Sunday, August 09, 2009

International Trade in Used Durables is a Substitute for "Cash for Clunkers"

As Lucas Davis and I document in this July 2009 paper, we already have a "Cash for Clunkers" program in place. It is called international trade in used durables. The U.S has been shipping millions of old, dirty vehicles to Mexico. We use an extensive data set on recent U.S/Mexico trade under NAFTA to document the patterns of used vehicle exports and investigate this trade's environmental consequences. The reason the posted paper does not have our names on it is because it is under review at a journal that wants the papers "blind". We document a classic "Roy Model" effect. Do you know the joke of the guy who transfers from Harvard to Yale and lowers the grade point average at both schools! We find this effect. When the U.S exports used vehicles to Mexico, average emissions decline in BOTH nations! The marginal U.S export is dirtier than the average u.s vehicle but is cleaner than the average Mexican vehicle. Nice! Now, to know how these exports affect total greenhouse gas emissions we need to know how many miles Mexicans drive with these vehicles and how long these vehicles live there. These are hard parameters to know but we do some back of the envelope calculations on that point.

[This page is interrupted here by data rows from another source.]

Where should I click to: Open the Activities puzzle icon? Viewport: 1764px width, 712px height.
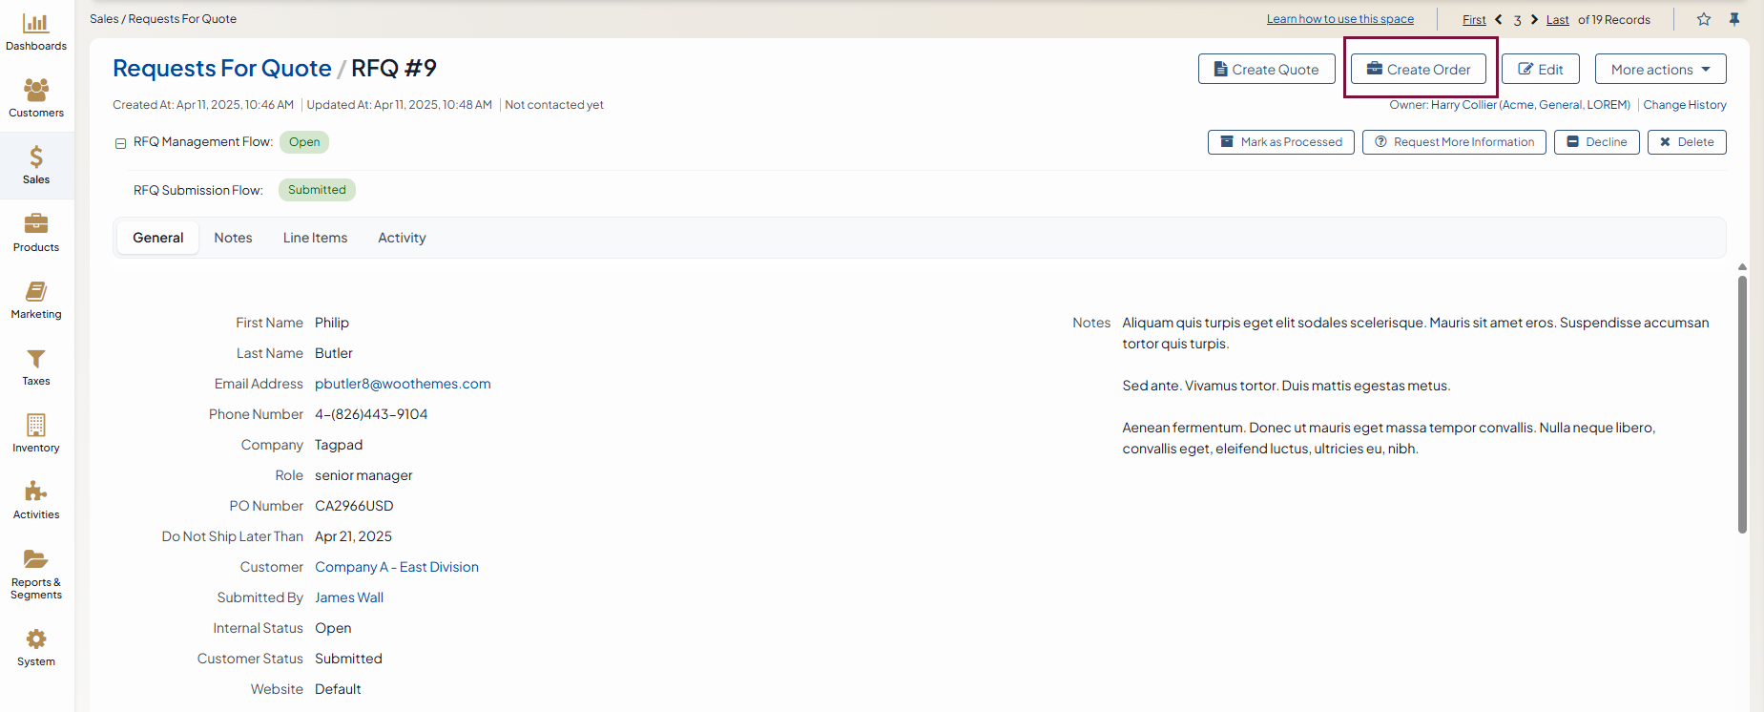pyautogui.click(x=36, y=492)
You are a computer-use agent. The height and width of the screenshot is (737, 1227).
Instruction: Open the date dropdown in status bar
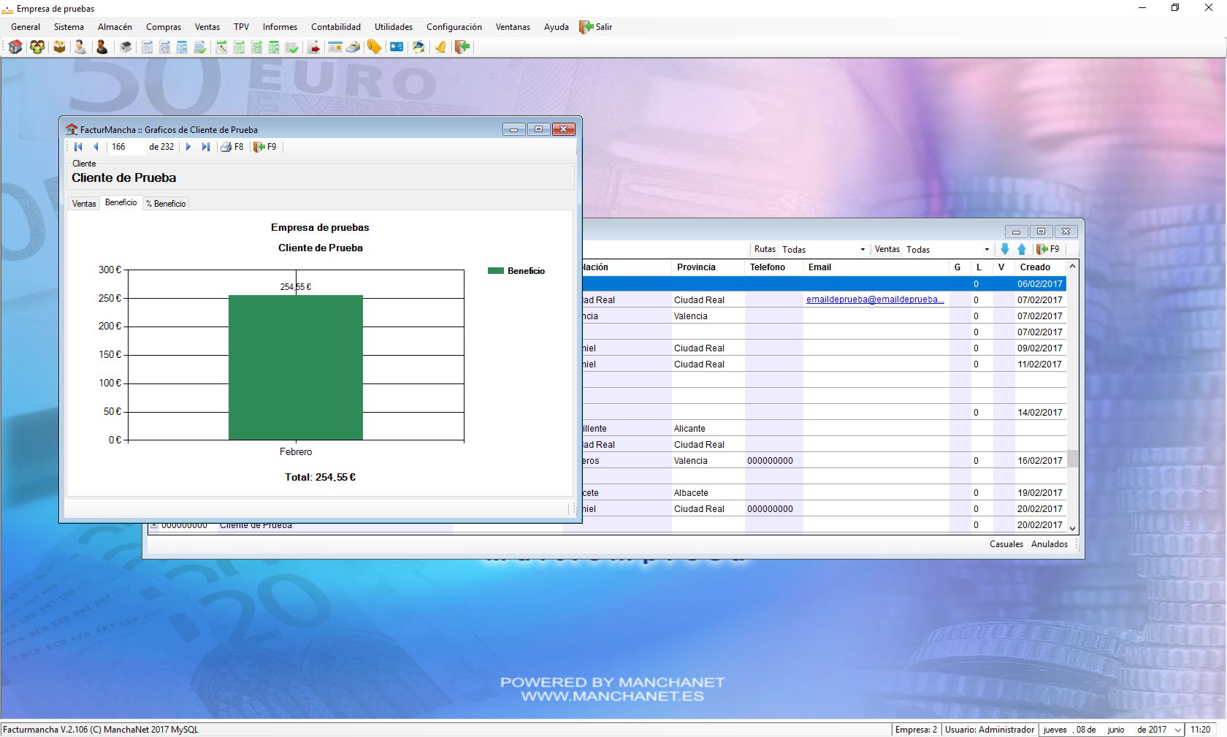1178,730
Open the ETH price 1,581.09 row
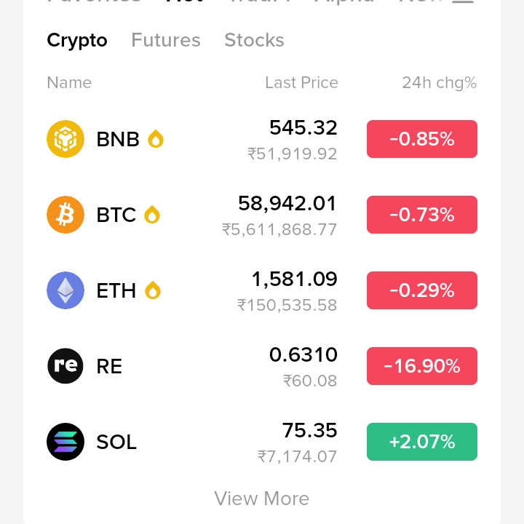Image resolution: width=524 pixels, height=524 pixels. [262, 290]
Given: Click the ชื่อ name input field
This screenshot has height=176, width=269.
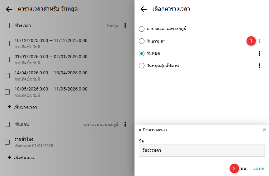Looking at the screenshot, I should (x=201, y=151).
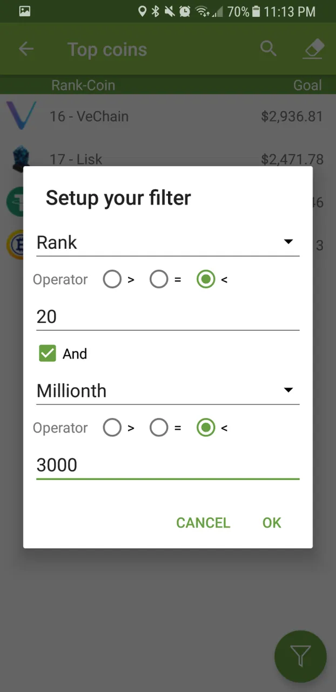The image size is (336, 692).
Task: Confirm the filter with OK
Action: pyautogui.click(x=272, y=522)
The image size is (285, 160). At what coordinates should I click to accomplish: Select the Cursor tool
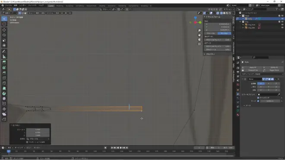click(4, 24)
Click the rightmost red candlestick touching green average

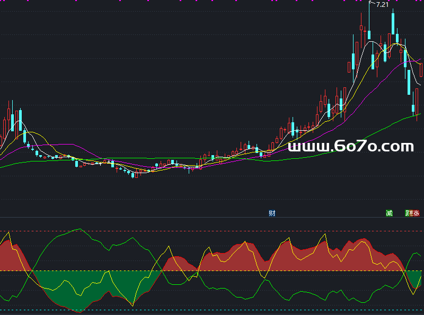(x=417, y=103)
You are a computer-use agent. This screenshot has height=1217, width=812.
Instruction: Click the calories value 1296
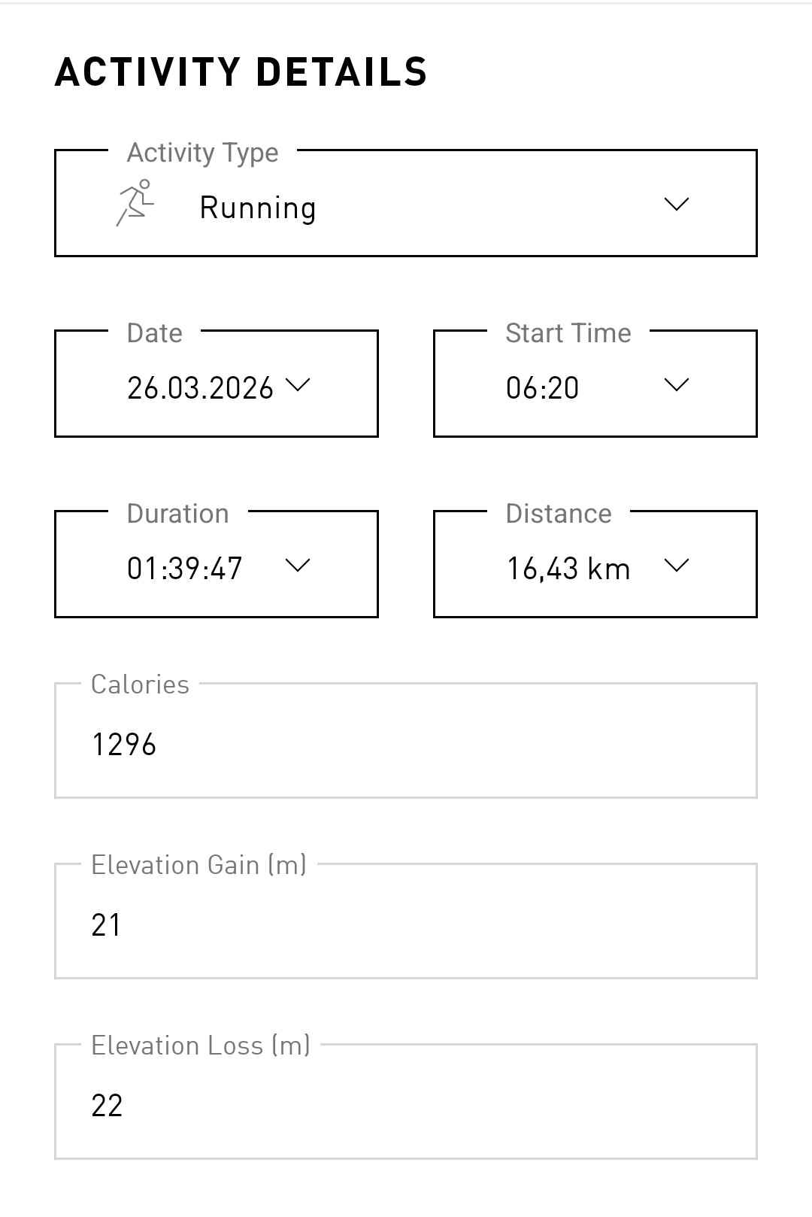(x=124, y=745)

The patterns we document are just the tip of the iceberg. All over the world, LDC citizens are using old durables to enjoy the same flow of services that we take for granted. Scrappage of older vintages would increase overall energy efficiency but would deny these individuals the access to cheaper products.

There are some interesting distributional issues here. The Cash for Clunkers will displace a fair bit of the exports to Mexico. The winners will be used vehicle owners in the U.S and new vehicle owners in the U.S. Owners of vehicles who receive $4,500 get a lot more than if they sold their vehicle to a middleman who turns around and sells it to Mexico. The losers will be poor people in the U.S and Mexico who will now face a higher price for purchasing low quality vehicles. How much higher? I expect to see some hedonic pricing papers soon using an event study methodology. Is environmental quality helped or hurt by disrupting this pattern of trade? Read our paper to see our views. The U.S tax payers will also have to pay higher taxes to pay for this program. There is the usual deadweight loss caused by this taxation.

1 comment :

Canales said...

Mexico is already beginning to create a program similar to the "clash for clunkers" you mention.